• **Short problem**:
Copy the items below without any changes, from the line with "Mark the rear tire size 100/80-16 56P" up to and including the line with "Screen dimensions: 1774x1171 (192, 1452)".
* begin Information shown *
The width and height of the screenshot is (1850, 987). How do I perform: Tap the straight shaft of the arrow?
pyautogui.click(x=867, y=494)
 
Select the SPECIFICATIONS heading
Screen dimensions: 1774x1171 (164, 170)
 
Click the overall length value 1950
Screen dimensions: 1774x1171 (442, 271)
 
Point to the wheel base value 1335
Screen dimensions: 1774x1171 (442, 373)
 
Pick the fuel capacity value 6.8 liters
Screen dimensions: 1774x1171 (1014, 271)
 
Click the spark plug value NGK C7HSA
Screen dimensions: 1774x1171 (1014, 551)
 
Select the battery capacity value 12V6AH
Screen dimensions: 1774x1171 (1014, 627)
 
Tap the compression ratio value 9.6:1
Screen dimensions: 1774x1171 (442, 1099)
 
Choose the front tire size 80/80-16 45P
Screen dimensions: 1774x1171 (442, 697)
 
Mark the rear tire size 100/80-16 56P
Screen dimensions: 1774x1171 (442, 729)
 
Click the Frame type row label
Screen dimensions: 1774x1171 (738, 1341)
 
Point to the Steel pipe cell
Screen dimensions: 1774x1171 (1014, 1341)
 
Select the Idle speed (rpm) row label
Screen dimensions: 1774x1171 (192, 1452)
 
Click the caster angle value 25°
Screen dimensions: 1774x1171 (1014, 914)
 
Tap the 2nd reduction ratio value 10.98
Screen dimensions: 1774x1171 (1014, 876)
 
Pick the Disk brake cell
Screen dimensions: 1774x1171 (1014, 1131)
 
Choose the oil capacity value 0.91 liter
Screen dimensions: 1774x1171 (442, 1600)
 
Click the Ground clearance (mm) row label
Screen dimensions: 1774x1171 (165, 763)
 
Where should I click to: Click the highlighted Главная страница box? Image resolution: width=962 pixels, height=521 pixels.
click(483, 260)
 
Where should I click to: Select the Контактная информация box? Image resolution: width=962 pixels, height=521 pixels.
* end Information shown *
• **Answer to the problem**:
Mark the rear tire size 100/80-16 56P
Screen dimensions: 1774x1171 (442, 729)
 
Click the Frame type row label
Screen dimensions: 1774x1171 (738, 1341)
 
Point to the Steel pipe cell
Screen dimensions: 1774x1171 (1014, 1341)
 
Select the Idle speed (rpm) row label
Screen dimensions: 1774x1171 (192, 1452)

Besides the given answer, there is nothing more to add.